Jika tidak ingin menyeberang ke Peucang atau Handeuleum atau pun tidak ingin melakukan treking, maka tidak ada ruginya untuk berkunjung ke Taman Jaya ini. Tempat yang juga jadi tempat transit pengunjung yang akan ke Pulau, menyediakan akomodasi penginapan yang terjangkau dan cukup baik. Di antaranya adalah Sunda Jaya, Rimba Jaya dan Villa Prima, dimana harga sewa kamarnya berkisar 150 ribu untuk kamar double bed dan sekitar 200 ribu hingga 250 ribu untuk kamar single bed dengan kamar mandi di dalam.
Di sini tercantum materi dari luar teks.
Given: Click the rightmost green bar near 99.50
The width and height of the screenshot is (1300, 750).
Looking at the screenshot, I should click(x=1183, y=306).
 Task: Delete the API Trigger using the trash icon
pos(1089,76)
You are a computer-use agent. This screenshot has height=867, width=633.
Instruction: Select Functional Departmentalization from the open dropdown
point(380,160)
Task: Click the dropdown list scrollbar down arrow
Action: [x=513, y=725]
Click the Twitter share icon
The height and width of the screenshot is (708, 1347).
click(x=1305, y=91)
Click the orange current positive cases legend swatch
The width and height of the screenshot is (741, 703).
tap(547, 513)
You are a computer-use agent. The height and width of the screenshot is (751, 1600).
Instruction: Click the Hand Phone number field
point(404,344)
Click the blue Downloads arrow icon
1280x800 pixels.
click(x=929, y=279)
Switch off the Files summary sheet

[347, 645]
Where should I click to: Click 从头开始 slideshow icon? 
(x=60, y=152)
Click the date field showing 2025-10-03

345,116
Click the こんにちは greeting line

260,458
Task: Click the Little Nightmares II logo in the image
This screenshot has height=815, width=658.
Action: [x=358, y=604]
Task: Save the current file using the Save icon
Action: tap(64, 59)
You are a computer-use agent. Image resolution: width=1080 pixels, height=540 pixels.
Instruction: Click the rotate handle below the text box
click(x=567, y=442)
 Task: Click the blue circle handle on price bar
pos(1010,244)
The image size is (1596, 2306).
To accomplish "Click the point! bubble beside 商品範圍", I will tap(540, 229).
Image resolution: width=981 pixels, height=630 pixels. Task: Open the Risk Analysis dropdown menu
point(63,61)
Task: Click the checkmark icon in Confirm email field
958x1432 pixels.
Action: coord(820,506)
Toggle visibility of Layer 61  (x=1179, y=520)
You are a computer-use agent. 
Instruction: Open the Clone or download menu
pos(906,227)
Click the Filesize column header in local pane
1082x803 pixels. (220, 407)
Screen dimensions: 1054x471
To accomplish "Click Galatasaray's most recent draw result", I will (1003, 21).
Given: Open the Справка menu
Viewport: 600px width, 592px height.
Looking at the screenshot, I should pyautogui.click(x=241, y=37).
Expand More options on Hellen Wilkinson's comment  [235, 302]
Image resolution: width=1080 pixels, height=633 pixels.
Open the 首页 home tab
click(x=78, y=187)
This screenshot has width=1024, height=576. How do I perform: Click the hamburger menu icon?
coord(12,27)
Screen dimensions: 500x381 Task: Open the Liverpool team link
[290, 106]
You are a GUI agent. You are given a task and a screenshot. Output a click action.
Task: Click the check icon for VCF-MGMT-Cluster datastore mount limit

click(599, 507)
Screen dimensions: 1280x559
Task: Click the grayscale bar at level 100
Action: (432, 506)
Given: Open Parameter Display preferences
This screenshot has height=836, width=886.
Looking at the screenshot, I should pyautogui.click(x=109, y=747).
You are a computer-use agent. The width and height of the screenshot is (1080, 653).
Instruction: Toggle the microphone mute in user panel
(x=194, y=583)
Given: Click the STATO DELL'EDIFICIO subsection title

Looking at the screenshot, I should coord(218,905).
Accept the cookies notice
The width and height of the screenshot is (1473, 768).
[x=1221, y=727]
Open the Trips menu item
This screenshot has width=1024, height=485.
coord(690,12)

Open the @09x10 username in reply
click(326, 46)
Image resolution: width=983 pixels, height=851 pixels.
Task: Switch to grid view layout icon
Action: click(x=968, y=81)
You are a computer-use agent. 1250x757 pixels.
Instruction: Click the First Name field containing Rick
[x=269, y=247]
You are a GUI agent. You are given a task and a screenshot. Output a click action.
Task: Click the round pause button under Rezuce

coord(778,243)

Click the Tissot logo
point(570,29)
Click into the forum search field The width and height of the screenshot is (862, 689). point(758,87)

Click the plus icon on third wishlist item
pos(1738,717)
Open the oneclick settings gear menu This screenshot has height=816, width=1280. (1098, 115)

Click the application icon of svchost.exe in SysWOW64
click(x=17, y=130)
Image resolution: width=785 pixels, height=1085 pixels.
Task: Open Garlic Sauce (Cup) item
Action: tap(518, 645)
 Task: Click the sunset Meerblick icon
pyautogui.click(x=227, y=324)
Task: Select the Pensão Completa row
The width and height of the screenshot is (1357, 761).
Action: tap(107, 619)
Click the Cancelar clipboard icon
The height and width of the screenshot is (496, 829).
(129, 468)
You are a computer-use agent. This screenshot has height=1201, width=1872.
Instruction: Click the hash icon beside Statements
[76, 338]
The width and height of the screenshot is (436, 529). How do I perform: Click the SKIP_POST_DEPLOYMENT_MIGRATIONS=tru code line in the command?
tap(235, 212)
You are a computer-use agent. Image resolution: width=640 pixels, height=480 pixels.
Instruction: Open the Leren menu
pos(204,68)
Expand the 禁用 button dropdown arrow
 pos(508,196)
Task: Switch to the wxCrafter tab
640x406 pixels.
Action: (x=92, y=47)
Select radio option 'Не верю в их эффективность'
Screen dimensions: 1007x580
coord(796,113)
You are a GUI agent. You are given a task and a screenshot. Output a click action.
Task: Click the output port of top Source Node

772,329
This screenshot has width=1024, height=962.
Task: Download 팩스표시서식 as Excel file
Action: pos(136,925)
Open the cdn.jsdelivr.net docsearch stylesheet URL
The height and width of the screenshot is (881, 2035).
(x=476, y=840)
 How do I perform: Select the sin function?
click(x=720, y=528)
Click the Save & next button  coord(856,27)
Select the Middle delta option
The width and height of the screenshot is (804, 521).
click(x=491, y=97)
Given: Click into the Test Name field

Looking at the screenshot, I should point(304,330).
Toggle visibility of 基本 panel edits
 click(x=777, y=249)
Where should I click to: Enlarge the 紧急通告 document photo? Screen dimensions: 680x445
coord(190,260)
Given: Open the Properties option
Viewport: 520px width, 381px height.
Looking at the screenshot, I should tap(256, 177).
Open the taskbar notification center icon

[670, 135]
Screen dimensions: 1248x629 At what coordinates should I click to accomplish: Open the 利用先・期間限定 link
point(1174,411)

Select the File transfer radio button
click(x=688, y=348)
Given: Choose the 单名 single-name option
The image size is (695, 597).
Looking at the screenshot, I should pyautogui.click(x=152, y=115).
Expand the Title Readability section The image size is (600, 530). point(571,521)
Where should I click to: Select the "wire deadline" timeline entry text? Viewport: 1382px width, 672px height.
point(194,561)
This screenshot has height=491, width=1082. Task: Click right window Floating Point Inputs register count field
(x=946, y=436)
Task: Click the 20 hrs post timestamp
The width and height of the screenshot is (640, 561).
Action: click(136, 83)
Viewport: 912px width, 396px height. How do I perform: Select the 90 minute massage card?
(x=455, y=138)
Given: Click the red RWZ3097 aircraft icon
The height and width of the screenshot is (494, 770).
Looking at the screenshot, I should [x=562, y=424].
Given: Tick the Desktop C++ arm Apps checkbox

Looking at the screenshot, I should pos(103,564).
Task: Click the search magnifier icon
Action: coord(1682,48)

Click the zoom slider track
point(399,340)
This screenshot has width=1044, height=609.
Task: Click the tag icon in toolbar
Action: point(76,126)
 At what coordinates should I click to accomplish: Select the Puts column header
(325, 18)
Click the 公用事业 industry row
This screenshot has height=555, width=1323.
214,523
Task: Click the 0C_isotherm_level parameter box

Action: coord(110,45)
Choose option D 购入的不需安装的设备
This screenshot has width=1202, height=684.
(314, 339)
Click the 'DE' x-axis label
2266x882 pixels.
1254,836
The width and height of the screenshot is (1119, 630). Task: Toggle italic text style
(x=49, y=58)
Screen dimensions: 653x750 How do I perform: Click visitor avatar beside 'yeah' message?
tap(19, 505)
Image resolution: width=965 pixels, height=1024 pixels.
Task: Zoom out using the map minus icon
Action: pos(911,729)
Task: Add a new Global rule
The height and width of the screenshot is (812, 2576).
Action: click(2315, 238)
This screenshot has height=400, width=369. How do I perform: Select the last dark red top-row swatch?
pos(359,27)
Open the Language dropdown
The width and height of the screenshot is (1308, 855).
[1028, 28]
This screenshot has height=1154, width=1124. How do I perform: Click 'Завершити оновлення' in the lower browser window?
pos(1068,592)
Penginapan ini semuanya terletak di tepi laut dan dekat dengan dermaga Taman Jaya.






Di penginapan ini tersedia halaman yang cukup untuk parkiran kendaraan pengunjung. Untuk Sunda Jaya jika tidak ingin menginap dikamarnya, bisa juga membayar untuk areal camping di halaman berumput yang menghadap ke laut. Hanya saja untuk mencari makanan agak sulit disini kecuali pesan di Rimba Jaya, sebuah warung Bakso di dekat Rimba Jaya dan pecel ayam yang berada di pinggir jalan raya. Untuk membeli keperluan sehari-hari banyak terdapat warung disini, sehingga tidak perlu khawatir, tetapi lebih baik saat di Sumur singgahlah di minimarket terakhir yang ada disana jika ingin membawa bekal makanan ringan atau snack.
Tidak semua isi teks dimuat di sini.